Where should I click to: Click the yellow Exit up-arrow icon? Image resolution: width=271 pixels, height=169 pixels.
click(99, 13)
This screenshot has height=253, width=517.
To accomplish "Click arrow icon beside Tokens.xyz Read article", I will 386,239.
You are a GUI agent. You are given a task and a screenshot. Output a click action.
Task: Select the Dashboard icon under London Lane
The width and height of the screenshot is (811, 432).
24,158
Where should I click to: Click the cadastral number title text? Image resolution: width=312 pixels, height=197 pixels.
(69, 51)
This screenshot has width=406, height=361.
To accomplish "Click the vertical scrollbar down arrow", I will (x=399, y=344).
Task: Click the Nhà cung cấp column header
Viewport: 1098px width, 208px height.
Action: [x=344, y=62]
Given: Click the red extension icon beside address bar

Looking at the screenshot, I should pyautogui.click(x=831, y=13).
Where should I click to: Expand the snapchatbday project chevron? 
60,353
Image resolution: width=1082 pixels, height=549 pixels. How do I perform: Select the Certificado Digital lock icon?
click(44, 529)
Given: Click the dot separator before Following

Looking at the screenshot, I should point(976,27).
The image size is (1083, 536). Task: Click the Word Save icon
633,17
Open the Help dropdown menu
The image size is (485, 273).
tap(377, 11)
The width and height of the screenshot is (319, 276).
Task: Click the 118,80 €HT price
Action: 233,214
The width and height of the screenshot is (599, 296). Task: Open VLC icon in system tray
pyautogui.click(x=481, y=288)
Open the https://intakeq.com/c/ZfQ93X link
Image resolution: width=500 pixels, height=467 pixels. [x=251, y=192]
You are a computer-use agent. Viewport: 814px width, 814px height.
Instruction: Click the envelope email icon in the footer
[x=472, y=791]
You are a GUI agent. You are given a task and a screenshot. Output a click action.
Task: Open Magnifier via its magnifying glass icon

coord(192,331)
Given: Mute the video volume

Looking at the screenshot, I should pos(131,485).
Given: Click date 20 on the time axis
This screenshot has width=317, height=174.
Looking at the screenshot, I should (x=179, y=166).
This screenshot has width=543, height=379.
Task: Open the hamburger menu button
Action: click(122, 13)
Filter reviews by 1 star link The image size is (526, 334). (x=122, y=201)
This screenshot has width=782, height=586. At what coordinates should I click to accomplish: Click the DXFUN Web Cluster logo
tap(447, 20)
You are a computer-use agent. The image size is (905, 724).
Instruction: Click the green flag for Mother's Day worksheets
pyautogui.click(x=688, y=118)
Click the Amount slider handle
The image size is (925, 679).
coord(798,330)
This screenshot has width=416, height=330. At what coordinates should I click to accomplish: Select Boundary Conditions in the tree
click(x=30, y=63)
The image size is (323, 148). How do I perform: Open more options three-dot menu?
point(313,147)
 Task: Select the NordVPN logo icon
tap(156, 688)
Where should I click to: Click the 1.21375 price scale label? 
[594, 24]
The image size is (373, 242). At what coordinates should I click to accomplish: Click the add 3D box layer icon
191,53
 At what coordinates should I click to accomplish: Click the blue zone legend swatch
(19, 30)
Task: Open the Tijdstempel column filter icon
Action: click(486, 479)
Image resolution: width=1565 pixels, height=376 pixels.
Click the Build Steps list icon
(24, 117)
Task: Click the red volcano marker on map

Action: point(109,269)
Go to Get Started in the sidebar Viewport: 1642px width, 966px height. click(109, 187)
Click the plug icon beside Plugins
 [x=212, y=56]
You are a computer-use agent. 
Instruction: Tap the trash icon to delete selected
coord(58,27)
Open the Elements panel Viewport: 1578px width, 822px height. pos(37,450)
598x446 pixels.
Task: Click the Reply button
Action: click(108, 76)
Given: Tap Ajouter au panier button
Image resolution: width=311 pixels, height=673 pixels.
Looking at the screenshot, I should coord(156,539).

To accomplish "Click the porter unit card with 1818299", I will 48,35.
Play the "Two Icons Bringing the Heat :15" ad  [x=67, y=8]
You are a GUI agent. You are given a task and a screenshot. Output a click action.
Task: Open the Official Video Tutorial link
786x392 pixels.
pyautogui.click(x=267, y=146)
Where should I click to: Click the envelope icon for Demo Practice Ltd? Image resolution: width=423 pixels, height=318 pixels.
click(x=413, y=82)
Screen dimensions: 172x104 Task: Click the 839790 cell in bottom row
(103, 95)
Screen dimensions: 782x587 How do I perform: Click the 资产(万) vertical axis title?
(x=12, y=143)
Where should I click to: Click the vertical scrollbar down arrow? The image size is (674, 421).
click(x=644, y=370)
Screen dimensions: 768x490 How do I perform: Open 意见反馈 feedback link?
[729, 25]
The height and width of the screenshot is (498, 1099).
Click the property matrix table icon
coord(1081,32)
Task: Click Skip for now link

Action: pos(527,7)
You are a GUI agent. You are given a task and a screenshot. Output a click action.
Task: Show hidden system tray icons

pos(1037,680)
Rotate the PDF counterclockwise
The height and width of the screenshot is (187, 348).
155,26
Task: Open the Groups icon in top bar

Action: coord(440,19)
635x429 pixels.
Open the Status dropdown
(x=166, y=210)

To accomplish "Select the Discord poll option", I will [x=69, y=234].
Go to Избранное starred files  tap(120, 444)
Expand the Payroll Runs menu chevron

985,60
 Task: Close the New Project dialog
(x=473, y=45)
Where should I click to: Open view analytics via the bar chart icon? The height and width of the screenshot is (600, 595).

=== Work instruction ===
Having read the material, return all of it word for word.

=== Result of the exercise ===
Where should I click to: Click the yellow Exit up-arrow icon? Image resolution: width=271 pixels, height=169 pixels.
click(99, 13)
This screenshot has height=253, width=517.
To accomplish "Click arrow icon beside Tokens.xyz Read article", I will 386,239.
You are a GUI agent. You are given a task and a screenshot. Output a click action.
Task: Select the Dashboard icon under London Lane
The width and height of the screenshot is (811, 432).
24,158
Where should I click to: Click the cadastral number title text? Image resolution: width=312 pixels, height=197 pixels.
(69, 51)
This screenshot has width=406, height=361.
To accomplish "Click the vertical scrollbar down arrow", I will (x=399, y=344).
Task: Click the Nhà cung cấp column header
Viewport: 1098px width, 208px height.
Action: [x=344, y=62]
Given: Click the red extension icon beside address bar

Looking at the screenshot, I should pyautogui.click(x=831, y=13).
Where should I click to: Expand the snapchatbday project chevron? 
60,353
Image resolution: width=1082 pixels, height=549 pixels. How do I perform: Select the Certificado Digital lock icon?
click(44, 529)
Given: Click the dot separator before Following

Looking at the screenshot, I should point(976,27).
The image size is (1083, 536). Task: Click the Word Save icon
633,17
Open the Help dropdown menu
The image size is (485, 273).
tap(377, 11)
The width and height of the screenshot is (319, 276).
Task: Click the 118,80 €HT price
Action: 233,214
The width and height of the screenshot is (599, 296). Task: Open VLC icon in system tray
pyautogui.click(x=481, y=288)
Open the https://intakeq.com/c/ZfQ93X link
Image resolution: width=500 pixels, height=467 pixels. [x=251, y=192]
You are a computer-use agent. Viewport: 814px width, 814px height.
Instruction: Click the envelope email icon in the footer
[x=472, y=791]
You are a GUI agent. You are given a task and a screenshot. Output a click action.
Task: Open Magnifier via its magnifying glass icon

coord(192,331)
Given: Mute the video volume

Looking at the screenshot, I should pos(131,485).
Given: Click date 20 on the time axis
This screenshot has width=317, height=174.
Looking at the screenshot, I should (x=179, y=166).
This screenshot has width=543, height=379.
Task: Open the hamburger menu button
Action: click(122, 13)
Filter reviews by 1 star link The image size is (526, 334). (x=122, y=201)
This screenshot has width=782, height=586. At what coordinates should I click to accomplish: Click the DXFUN Web Cluster logo
tap(447, 20)
You are a computer-use agent. The image size is (905, 724).
Instruction: Click the green flag for Mother's Day worksheets
pyautogui.click(x=688, y=118)
Click the Amount slider handle
The image size is (925, 679).
coord(798,330)
This screenshot has width=416, height=330. At what coordinates should I click to accomplish: Select Boundary Conditions in the tree
click(x=30, y=63)
The image size is (323, 148). How do I perform: Open more options three-dot menu?
point(313,147)
 Task: Select the NordVPN logo icon
tap(156, 688)
Where should I click to: Click the 1.21375 price scale label? 
[594, 24]
The image size is (373, 242). At what coordinates should I click to accomplish: Click the add 3D box layer icon
191,53
 At what coordinates should I click to accomplish: Click the blue zone legend swatch
(19, 30)
Task: Open the Tijdstempel column filter icon
Action: click(486, 479)
Image resolution: width=1565 pixels, height=376 pixels.
Click the Build Steps list icon
(24, 117)
Task: Click the red volcano marker on map

Action: point(109,269)
Go to Get Started in the sidebar Viewport: 1642px width, 966px height. click(109, 187)
Click the plug icon beside Plugins
 [x=212, y=56]
You are a computer-use agent. 
Instruction: Tap the trash icon to delete selected
coord(58,27)
Open the Elements panel Viewport: 1578px width, 822px height. pos(37,450)
598x446 pixels.
Task: Click the Reply button
Action: click(108, 76)
Given: Tap Ajouter au panier button
Image resolution: width=311 pixels, height=673 pixels.
Looking at the screenshot, I should coord(156,539).

To accomplish "Click the porter unit card with 1818299", I will 48,35.
Play the "Two Icons Bringing the Heat :15" ad  [x=67, y=8]
You are a GUI agent. You are given a task and a screenshot. Output a click action.
Task: Open the Official Video Tutorial link
786x392 pixels.
pyautogui.click(x=267, y=146)
Where should I click to: Click the envelope icon for Demo Practice Ltd? Image resolution: width=423 pixels, height=318 pixels.
click(x=413, y=82)
Screen dimensions: 172x104 Task: Click the 839790 cell in bottom row
(103, 95)
Screen dimensions: 782x587 How do I perform: Click the 资产(万) vertical axis title?
(x=12, y=143)
Where should I click to: Click the vertical scrollbar down arrow? The image size is (674, 421).
click(x=644, y=370)
Screen dimensions: 768x490 How do I perform: Open 意见反馈 feedback link?
[729, 25]
The height and width of the screenshot is (498, 1099).
Click the property matrix table icon
coord(1081,32)
Task: Click Skip for now link

Action: pos(527,7)
You are a GUI agent. You are given a task and a screenshot. Output a click action.
Task: Show hidden system tray icons

pos(1037,680)
Rotate the PDF counterclockwise
The height and width of the screenshot is (187, 348).
155,26
Task: Open the Groups icon in top bar

Action: coord(440,19)
635x429 pixels.
Open the Status dropdown
(x=166, y=210)

To accomplish "Select the Discord poll option", I will [x=69, y=234].
Go to Избранное starred files  tap(120, 444)
Expand the Payroll Runs menu chevron

985,60
 Task: Close the New Project dialog
(x=473, y=45)
Where should I click to: Open view analytics via the bar chart icon? The height and width of the screenshot is (600, 595).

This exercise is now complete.